Machines can use artificial intelligence to create photos or voice recordings that look or sound like those in real life. Researchers at the Horst Görtz Institute for IT Security at Ruhr-Universität Bochum are interested in how such artificially generated data, known as deepfakes, can be distinguished from real data. They found that real and fake voice recordings differ in the high frequencies. To date, deepfakes had mainly been analysed in image files. The new findings should help to recognise fake language recordings in the future.

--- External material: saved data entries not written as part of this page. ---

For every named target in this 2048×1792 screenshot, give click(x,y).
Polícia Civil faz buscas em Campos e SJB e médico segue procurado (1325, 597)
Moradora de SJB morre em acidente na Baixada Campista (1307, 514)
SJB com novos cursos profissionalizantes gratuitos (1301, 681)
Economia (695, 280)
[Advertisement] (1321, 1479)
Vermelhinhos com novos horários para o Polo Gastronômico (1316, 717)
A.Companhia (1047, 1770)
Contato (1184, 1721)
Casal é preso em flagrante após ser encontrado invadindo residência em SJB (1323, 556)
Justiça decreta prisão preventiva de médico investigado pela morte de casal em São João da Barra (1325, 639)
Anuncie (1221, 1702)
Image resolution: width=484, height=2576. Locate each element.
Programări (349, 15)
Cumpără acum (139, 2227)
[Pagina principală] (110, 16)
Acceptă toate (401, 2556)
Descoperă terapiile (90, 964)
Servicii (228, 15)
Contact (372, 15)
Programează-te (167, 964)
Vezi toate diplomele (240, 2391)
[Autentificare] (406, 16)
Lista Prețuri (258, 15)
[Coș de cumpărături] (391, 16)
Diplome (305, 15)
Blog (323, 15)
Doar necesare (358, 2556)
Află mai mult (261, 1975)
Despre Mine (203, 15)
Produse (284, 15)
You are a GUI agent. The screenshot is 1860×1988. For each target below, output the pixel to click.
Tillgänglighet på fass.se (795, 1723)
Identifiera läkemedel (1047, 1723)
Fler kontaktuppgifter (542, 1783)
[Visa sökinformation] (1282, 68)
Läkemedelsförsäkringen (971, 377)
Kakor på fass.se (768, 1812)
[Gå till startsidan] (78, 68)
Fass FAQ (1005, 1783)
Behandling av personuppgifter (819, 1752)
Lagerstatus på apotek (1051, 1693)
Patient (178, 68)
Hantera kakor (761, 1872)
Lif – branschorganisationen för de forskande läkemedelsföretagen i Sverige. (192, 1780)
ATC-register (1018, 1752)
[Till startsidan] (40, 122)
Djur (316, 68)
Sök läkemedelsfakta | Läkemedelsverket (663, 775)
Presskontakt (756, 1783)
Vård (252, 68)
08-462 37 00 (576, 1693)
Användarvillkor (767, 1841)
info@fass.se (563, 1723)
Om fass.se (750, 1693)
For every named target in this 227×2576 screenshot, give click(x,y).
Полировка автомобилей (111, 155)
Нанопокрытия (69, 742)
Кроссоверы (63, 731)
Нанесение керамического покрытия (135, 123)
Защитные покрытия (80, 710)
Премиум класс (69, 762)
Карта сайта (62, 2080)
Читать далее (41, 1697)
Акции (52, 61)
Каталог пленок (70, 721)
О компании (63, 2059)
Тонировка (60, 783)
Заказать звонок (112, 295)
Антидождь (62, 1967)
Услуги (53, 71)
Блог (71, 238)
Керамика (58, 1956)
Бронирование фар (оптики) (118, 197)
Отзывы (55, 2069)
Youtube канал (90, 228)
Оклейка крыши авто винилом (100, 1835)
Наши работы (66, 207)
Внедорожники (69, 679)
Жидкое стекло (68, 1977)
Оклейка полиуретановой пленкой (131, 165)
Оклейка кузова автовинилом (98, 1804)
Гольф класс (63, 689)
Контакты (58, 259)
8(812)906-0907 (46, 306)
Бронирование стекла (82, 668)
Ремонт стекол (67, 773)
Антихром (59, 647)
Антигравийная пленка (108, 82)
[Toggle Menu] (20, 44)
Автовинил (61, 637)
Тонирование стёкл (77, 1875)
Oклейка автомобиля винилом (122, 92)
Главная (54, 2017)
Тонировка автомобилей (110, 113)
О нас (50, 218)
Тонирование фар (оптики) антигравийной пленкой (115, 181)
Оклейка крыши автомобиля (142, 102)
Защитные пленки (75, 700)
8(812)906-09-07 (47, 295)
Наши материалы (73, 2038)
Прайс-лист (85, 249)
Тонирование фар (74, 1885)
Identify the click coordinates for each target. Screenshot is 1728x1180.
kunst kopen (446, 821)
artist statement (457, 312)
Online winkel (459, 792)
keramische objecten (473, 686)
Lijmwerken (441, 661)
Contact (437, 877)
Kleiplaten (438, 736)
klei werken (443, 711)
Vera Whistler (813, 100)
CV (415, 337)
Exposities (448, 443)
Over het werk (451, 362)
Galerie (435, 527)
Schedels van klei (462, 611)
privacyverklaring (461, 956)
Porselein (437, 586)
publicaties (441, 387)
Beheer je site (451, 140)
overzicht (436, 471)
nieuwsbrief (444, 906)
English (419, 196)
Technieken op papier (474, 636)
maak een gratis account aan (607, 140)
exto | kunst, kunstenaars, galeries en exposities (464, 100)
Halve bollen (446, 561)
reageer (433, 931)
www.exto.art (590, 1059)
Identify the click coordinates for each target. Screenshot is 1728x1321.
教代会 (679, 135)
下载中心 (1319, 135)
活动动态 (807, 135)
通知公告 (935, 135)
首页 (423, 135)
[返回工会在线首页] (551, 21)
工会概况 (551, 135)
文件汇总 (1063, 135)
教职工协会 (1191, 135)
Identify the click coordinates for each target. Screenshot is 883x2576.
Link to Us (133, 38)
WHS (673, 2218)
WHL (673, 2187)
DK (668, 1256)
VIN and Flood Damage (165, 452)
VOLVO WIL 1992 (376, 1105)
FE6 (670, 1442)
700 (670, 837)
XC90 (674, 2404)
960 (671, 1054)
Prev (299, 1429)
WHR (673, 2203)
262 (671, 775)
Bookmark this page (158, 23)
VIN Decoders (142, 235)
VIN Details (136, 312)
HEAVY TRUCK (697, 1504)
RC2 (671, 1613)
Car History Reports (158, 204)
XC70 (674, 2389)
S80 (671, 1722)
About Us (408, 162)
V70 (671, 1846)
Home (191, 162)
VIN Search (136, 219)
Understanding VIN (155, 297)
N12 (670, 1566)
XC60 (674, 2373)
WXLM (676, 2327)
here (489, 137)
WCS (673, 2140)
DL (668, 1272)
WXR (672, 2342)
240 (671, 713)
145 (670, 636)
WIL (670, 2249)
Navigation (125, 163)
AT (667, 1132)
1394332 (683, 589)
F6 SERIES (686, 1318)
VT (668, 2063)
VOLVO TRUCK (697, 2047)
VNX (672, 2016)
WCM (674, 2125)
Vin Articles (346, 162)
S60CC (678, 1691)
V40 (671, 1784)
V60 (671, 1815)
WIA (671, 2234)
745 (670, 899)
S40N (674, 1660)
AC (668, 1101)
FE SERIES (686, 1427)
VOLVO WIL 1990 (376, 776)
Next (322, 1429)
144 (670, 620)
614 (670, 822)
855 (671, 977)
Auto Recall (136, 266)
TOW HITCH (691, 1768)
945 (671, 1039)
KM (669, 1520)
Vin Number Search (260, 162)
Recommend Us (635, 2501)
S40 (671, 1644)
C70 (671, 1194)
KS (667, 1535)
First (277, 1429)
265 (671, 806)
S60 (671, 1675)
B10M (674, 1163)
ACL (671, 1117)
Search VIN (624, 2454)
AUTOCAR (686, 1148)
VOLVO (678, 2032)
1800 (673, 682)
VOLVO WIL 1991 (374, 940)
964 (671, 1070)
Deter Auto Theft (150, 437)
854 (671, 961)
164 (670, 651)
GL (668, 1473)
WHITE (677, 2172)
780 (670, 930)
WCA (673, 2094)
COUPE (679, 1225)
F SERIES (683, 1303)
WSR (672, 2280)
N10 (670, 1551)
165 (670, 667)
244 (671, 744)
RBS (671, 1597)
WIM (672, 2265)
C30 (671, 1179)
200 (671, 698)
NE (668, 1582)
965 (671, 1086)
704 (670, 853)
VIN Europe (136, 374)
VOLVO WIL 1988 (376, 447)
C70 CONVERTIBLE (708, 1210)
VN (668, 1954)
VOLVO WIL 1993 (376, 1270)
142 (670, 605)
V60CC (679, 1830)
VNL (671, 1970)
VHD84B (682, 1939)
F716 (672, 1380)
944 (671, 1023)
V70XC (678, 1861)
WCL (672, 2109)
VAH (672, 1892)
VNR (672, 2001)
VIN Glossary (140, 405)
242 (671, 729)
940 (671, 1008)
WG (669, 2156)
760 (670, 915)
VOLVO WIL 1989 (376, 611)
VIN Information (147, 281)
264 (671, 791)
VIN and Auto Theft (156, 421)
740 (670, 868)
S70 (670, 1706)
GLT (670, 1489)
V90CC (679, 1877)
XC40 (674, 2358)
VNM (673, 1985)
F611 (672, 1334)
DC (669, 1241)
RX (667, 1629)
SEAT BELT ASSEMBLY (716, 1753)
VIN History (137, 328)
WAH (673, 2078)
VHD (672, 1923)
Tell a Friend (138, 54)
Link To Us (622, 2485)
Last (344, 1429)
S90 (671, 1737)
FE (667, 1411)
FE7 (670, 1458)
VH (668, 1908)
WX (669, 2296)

Joel Frank from the Chair for Systems Security and Lea Schönherr from the Cognitive Signal Processing group presented their results on 7 December 2021 at the Conference on Neural Information Processing Systems, which was held online. Their research was conducted as part of the Cluster of Excellence CASA – Cybersecurity in the Age of Large-Scale Adversaries.
Large deepfake dataset generated
As a first step, Joel Frank and Lea Schönherr compiled a large dataset with around 118,000 artificially generated voice recordings. This produced about 196 hours of material in English and Japanese. “Such a dataset for audio deepfakes did not exist before,” explains Lea Schönherr. “But in order to improve the methods for detecting fake audio files, you need all this material.” To ensure that the dataset is as diverse as possible, the team used six different artificial intelligence algorithms when generating the audio snippets.
The researchers then compared the artificial audio files with recordings of real speech. They plotted the files as spectrograms showing the frequency distribution over time. The comparison revealed subtle differences in the high frequencies between real and fake files.
© RUB, Lehrstuhl für Systemsicherheit
Based on these findings, Frank and Schönherr developed algorithms that can distinguish between deepfakes and real speech. These algorithms are designed as a starting point for other researchers to develop novel detection methods.